What to do | For the listing below, report all lines that hold the word "agent".

Supplied data |
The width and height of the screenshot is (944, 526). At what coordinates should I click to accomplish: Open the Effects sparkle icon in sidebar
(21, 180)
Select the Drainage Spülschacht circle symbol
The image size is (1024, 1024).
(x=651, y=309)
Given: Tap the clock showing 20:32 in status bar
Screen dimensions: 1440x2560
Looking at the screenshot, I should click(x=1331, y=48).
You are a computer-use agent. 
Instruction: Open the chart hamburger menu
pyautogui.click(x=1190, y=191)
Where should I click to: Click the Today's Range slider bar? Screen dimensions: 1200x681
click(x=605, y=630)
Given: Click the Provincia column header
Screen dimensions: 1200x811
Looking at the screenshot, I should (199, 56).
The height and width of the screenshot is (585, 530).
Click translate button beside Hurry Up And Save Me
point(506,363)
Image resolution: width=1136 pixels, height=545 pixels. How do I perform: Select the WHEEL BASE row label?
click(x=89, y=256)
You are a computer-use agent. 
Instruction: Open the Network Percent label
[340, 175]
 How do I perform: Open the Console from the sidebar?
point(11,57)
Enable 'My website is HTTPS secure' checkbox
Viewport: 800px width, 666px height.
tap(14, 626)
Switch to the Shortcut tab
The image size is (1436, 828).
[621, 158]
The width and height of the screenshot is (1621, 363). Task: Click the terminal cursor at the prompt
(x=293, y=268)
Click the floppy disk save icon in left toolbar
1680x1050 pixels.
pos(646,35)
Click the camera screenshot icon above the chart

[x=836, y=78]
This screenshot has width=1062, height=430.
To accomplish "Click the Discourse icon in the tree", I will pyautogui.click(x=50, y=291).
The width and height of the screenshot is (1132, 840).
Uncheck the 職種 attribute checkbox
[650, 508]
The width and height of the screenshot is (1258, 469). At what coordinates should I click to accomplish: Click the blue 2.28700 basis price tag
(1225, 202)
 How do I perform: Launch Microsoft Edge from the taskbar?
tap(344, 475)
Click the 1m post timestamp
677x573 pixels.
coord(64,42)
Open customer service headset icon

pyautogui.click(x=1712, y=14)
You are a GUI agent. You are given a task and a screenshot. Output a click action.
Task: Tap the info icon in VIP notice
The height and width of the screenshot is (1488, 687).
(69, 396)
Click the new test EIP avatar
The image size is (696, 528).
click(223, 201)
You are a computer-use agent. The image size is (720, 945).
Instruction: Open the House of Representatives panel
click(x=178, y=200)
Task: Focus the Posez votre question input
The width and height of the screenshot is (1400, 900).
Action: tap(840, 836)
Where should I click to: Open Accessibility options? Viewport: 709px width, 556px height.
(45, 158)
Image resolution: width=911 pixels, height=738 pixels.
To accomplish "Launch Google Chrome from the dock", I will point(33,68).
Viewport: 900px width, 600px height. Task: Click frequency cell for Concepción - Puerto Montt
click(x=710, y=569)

Response to the exercise |
You are a computer-use agent. 
You are a computer-use agent. 
You are a GUI agent. You are given a task and a screenshot. Output a click action.
You are a computer-use agent. The image size is (720, 945).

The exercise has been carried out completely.